Good Morning!
I’d like for you to meet my friend, Katie. She blogs regularly at Cardigan Way. I was thrilled when she agreed to share some thoughts on gratitude. Her sweet spirit shines through her writing. I know you’ll be blessed by her post as much as I have.
The Grace of Gratitude. Again.
Yesterday was one of those days. I drove to school through the fog, the trees mostly bare, that in-between time when it’s not yet winter but the vibrant hues of fall leaves are now muted, beginning to disintegrate on the ground. The beautiful landscape of North Carolina was itself muted, a hazier version of its fogless self.
By the time I hit the pillow, exhausted, it was as if the muted colors of the early morning drive pervaded the entire day. I felt like the hazier version of myself…or something like that.
I found myself feeling utterly inept at my new job when decision after decision seemed to be the wrong one.
My phone died. I was disconnected. And while that may seem a small thing, I should tell you that I am in the thick of the adoption process, and the mere buzz of my phone sends my heart into my throat.
And that was really the main thing, the uncertainty of adoption and the weight of it. The question mark that lies between today and the day that walk in the front door of our home with a little one in our arms.
A muted day.
You should know that this is not new, that grace has met me time and time again in the act of thankfulness, in naming a gift. It’s happened before... And {often} in much harder spaces than what I needed yesterday.

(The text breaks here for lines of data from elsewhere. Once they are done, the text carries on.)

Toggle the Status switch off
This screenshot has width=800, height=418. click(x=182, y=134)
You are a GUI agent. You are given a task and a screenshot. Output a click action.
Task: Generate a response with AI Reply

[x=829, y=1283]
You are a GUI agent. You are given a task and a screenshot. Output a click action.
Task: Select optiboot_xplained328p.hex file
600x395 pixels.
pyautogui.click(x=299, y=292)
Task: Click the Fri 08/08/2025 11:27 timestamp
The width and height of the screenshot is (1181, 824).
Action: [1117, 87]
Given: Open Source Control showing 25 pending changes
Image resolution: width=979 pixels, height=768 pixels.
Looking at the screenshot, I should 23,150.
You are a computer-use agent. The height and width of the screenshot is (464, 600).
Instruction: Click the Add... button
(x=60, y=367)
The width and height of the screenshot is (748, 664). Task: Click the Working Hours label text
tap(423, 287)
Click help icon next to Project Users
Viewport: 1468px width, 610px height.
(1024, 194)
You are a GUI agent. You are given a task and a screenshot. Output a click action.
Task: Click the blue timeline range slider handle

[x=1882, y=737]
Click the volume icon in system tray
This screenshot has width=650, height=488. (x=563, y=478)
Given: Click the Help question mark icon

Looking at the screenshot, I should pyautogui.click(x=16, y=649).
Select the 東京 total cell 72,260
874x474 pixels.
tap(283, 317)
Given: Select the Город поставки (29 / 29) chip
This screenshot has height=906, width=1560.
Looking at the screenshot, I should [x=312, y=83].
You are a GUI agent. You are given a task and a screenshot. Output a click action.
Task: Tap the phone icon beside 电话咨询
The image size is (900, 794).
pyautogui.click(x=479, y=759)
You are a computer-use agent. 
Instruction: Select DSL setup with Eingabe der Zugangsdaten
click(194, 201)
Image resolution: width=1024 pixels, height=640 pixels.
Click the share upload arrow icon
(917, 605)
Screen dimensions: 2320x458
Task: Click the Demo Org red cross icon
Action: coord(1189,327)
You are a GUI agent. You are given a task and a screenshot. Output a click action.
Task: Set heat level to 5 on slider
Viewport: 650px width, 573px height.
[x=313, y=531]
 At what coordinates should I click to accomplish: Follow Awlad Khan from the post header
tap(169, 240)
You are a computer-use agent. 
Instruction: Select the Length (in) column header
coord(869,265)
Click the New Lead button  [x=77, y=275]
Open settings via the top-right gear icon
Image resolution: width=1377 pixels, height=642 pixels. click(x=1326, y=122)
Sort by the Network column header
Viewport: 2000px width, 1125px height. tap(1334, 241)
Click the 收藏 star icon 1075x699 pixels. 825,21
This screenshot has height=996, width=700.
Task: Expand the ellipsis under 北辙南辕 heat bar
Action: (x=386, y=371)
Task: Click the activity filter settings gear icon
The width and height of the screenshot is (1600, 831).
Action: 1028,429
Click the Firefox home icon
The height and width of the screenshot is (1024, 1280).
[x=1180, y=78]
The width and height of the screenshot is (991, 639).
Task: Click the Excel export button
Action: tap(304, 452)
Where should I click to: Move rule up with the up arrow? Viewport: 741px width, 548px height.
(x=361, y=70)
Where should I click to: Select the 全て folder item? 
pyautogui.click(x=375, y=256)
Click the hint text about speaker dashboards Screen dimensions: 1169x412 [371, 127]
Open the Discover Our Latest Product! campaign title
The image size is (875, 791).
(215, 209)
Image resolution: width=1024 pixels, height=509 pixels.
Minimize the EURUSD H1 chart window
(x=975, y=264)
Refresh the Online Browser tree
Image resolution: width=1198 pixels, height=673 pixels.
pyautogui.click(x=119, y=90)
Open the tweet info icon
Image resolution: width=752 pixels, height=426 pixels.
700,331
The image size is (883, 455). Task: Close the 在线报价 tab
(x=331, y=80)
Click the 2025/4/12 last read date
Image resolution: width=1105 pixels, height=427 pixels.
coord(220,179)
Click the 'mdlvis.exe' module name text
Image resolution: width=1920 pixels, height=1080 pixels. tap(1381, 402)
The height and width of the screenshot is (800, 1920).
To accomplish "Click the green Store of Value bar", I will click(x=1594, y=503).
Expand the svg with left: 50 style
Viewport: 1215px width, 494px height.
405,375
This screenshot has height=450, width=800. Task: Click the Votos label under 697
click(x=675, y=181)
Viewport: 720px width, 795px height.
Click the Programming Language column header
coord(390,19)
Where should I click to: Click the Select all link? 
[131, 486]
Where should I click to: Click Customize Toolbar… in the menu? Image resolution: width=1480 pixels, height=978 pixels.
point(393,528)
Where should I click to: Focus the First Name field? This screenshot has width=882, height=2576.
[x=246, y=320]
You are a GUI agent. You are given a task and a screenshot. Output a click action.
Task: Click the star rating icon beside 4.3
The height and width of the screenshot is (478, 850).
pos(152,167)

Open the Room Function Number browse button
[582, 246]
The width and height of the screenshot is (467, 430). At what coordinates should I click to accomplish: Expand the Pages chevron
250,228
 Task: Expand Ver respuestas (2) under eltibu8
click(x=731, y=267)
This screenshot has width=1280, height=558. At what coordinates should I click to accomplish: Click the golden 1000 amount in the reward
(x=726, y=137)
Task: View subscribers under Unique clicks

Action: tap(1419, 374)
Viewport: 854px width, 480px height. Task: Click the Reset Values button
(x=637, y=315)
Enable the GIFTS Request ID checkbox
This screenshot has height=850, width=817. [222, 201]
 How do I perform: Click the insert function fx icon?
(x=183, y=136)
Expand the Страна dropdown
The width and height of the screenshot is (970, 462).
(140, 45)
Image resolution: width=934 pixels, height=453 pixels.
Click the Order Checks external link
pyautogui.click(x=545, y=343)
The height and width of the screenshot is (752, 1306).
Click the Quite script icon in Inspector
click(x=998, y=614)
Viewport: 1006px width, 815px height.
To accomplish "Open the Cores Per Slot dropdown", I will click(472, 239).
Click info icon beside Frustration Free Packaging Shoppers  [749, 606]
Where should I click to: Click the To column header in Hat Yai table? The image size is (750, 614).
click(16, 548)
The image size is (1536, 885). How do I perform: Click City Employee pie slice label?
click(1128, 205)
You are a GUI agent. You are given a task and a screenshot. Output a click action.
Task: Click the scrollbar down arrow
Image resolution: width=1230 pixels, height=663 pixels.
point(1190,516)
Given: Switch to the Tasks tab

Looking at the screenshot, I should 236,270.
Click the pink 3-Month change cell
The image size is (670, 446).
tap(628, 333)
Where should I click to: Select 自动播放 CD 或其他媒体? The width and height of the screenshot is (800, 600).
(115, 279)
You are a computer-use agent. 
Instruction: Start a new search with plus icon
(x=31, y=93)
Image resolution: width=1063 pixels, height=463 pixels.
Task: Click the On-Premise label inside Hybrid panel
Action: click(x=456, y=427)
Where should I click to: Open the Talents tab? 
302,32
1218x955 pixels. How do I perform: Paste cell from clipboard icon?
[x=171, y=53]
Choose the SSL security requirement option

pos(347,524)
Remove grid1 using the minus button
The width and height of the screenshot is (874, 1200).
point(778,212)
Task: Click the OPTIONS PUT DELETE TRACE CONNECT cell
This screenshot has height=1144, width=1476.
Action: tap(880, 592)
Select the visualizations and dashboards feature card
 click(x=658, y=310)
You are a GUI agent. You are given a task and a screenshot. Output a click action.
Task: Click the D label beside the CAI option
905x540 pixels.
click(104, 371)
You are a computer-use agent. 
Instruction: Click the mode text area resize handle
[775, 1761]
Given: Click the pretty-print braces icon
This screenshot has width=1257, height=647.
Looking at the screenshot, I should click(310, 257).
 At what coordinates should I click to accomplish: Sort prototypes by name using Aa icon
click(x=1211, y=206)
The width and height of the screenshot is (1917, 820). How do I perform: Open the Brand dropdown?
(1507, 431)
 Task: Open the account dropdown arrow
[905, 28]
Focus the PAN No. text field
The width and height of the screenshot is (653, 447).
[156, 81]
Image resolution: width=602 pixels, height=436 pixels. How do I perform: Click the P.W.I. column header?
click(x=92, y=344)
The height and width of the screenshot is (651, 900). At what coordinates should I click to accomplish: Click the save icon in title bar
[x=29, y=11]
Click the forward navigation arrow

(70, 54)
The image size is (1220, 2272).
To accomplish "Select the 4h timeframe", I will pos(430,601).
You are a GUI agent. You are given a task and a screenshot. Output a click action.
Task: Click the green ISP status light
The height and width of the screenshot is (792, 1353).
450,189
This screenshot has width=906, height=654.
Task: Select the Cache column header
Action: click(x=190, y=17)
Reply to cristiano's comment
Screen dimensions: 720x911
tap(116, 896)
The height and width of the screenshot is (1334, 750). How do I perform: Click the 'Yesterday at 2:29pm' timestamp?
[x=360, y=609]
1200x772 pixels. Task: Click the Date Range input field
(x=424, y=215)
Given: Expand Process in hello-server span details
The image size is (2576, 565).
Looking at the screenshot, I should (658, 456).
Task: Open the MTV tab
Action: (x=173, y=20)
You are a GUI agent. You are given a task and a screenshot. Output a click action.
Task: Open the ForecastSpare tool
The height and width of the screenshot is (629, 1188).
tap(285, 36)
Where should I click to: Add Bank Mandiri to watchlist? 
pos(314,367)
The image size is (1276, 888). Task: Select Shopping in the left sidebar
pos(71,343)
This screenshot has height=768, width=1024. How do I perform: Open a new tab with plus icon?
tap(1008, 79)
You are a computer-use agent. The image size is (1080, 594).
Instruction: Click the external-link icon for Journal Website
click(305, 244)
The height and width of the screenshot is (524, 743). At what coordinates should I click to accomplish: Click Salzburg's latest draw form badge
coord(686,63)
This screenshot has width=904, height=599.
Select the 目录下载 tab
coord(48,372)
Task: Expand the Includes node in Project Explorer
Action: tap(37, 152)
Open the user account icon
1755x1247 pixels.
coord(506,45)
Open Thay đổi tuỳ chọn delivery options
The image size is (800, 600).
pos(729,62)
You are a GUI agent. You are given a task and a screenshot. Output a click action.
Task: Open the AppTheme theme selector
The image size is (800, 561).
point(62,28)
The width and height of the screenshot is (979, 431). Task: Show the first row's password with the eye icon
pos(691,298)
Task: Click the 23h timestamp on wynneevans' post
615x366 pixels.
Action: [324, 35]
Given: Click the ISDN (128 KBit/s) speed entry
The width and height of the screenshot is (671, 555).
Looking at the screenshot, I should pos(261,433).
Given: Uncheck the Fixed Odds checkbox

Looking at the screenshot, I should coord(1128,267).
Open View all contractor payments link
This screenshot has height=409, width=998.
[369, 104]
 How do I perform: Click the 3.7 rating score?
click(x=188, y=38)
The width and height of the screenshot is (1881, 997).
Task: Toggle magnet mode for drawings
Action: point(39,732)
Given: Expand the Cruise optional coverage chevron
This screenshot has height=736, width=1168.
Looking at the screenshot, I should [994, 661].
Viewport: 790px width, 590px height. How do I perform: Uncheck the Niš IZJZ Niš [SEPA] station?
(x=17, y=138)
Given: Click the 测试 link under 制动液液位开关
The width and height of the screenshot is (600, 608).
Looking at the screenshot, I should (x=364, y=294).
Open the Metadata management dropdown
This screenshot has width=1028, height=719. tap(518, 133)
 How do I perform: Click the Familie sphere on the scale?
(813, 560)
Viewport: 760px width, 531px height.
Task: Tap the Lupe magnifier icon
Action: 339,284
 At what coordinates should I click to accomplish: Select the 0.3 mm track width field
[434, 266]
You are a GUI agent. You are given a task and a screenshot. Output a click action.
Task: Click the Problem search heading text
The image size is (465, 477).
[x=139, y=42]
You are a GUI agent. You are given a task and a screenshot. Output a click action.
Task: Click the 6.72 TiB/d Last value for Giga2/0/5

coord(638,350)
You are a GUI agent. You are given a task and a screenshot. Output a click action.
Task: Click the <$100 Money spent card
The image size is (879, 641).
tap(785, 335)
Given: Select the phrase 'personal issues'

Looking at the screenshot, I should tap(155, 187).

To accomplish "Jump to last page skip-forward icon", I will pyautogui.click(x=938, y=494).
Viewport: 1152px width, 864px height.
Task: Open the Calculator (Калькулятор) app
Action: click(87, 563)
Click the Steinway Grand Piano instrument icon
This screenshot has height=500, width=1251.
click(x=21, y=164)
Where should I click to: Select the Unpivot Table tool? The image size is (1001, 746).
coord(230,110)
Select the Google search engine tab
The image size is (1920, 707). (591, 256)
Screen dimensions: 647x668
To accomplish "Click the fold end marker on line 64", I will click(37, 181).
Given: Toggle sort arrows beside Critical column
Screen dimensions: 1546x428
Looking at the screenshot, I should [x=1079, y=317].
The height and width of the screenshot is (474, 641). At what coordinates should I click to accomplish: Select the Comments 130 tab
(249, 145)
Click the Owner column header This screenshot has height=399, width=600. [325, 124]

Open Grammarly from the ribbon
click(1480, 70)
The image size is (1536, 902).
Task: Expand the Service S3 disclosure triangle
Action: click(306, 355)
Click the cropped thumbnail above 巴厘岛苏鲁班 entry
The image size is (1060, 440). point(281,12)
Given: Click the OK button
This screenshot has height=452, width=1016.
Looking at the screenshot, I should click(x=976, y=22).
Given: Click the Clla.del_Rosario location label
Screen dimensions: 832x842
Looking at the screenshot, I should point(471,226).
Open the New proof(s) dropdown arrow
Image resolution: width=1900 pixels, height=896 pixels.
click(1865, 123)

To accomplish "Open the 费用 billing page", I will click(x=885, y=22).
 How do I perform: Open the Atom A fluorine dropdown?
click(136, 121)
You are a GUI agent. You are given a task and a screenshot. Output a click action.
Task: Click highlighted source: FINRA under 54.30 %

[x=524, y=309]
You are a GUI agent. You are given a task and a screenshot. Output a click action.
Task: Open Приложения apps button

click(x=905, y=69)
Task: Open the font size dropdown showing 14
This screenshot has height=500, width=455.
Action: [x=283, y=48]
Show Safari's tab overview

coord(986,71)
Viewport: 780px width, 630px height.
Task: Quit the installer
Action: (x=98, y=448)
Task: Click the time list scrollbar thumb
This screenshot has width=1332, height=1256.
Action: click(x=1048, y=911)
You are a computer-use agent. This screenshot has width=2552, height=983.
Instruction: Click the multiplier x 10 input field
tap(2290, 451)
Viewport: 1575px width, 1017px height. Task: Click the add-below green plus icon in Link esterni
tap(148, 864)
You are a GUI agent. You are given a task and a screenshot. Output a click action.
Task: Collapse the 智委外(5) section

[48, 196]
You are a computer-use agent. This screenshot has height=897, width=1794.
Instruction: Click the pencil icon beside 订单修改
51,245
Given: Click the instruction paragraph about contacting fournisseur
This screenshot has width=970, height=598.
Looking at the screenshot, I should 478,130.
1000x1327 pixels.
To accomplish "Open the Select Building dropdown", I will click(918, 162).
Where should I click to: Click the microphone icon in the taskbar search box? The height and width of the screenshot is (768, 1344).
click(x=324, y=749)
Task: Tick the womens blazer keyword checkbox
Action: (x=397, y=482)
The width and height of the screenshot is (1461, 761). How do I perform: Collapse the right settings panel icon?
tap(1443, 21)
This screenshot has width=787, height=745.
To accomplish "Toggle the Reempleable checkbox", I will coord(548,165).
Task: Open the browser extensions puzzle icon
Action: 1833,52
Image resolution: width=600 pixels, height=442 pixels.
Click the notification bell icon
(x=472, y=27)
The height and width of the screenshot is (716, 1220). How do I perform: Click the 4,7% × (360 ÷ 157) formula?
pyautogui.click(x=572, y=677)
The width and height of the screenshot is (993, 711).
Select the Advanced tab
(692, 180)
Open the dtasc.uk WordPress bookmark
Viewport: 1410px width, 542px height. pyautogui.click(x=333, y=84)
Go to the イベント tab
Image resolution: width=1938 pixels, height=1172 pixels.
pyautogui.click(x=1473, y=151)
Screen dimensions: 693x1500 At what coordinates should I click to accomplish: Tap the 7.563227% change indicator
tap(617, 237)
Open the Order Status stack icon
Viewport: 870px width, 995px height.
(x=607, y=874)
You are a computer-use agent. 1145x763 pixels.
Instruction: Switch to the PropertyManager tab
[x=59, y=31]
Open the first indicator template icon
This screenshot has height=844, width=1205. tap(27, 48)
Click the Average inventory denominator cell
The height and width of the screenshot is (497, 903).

See, when I first read Ann’s book , I began to list my gifts. We lost twins and I stopped. Stopped speaking to God really, much less thanking Him. I found myself confused and indifferent, the other side of angry. And I believe God was okay with that, waiting patiently for my return to Him. Actually, that’s not true.
If I say I think He waited patiently, then I picture Him – in my mind’s eye – to be something like the parent whose six year old has obstinately refused to wear anything other than the hand painted nightshirt to school. And this makes me imagine His waiting idly by, watching from the Heavens, smiling, strong enough not to check His watch, believing that soon enough, I’d realize the error of my ways.
But that’s not true. I believe {know} He hoped with us. And then, I believe He grieved with us. Deeply. Like the parent whose child cannot understand her mother and father’s love for her.
It happened again. We lost two more babies and the next day, all I knew to do was to pull up Lamentations 3, that touchstone of God’s faithfulness, whether or not I was able to claim it quite yet.
But I took a baby step. And made a deliberate choice to…at least…call His grace to mind.
And I began to count again. Slowly, deliberately, not always easily.
I counted and I shared them.
And last summer, in a little under a year, I made it to No. 1000. But it wasn’t without the choice to keep counting…and counting…
For I can look back and find in my list gift No. 365…I counted the gifts of new life in my womb.
And then for No. 390, a train ticket of grace {when the babies didn’t make it}.
Then I counted No. 674, which was the text that changed our lives.
And then No. 747: He gives peace. That was the day the adoption fell through.
And I counted and counted…and when No. 1000 rolled around, I was stunned by grace, by the quote that so perfectly described the journey of my counting.
“I do not at all understand the mystery of grace, only that it meets us where we are, but does not leave us where it found us.” — Anne Lamott in Traveling Mercies
I was in a very different place when I counted No. 1 than where I was when I reached No. 1000. And it was Grace.
And you’d think I’d remember these miracles, wouldn’t you? That I’d easily call to mind the amazing grace I’d already known in counting gifts and further, that it would dawn on me in the much less significant, daily little missteps.
Tiny {by comparison} frustrations.
Small, mindless annoyances.
And — okay. The slightly larger ones of unknowns and questions.
But yesterday, I didn’t remember it {or at least I chose not to}. So this morning, I flipped my brain back to No. 1000 and Anne Lamott and then decided to count those very things – the frustrations, annoyances, and questions – as gifts. Because hard eucharisteo is never without grace. And these things were really… hardly…medium-sized.
I felt inept in my job yesterday.
So I counted. No. 1426: getting to serve teachers for a living.
My phone died right when I needed it.
I counted No. 1427: forced quiet.
I ached to be on the other side of our adoption.
Again I counted. No. 1428: we are adopting again.
So I think, my dear friends, that we should keep at it, to deliberately recall the waves of grace found within naming the gifts, including the winds, the small rains, and the storms. It may be a baby step, tentative, doubtful, and feel like the most you can possibly do. But count. And then, bask in the grace that He brings.
What are you grateful for today?
caramac54
Oh Katie, you are a DEAR one. Thank you for sharing the little things – such an encouragement!!
Katie
It’s often in the little things, isn’t it? 🙂
Mot Lyons
What a great blog! Thanks!!! We went to the concert Saturday night and saw Laura Story (and 2 more). This reminds me of her great song BLESSINGS. Thanks!!
Katie
One of my favorites, Mot! My sister prayed that song over us for many months. 🙂
jackedavis78
Thank you, Katie. That was beautiful and inspiring.